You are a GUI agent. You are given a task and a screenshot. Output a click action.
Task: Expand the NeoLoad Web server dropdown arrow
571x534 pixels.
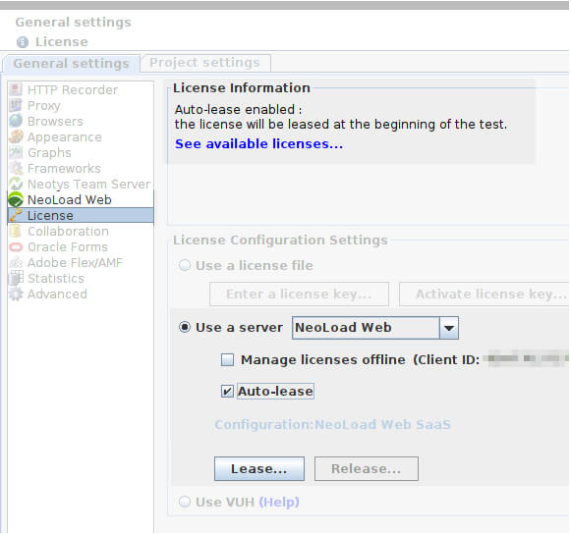click(449, 328)
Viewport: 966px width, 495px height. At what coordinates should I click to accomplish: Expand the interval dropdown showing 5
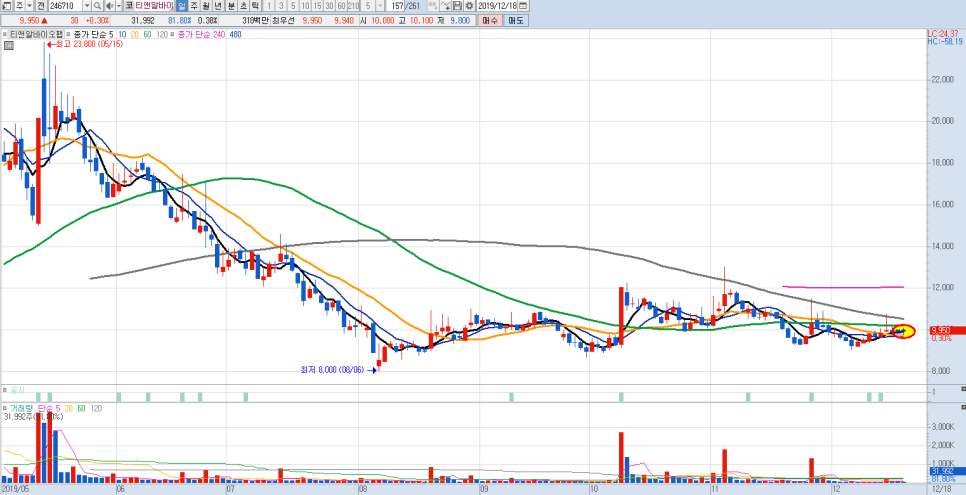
|---|
## TASK PROMPT
The data above must be written out again without alteration, and the pictures in them must be excluded.

## TASK OUTPUT
You are a GUI agent. You are given a task and a screenshot. Output a click action.
Task: Expand the NeoLoad Web server dropdown arrow
571x534 pixels.
click(449, 328)
Viewport: 966px width, 495px height. At what coordinates should I click to accomplish: Expand the interval dropdown showing 5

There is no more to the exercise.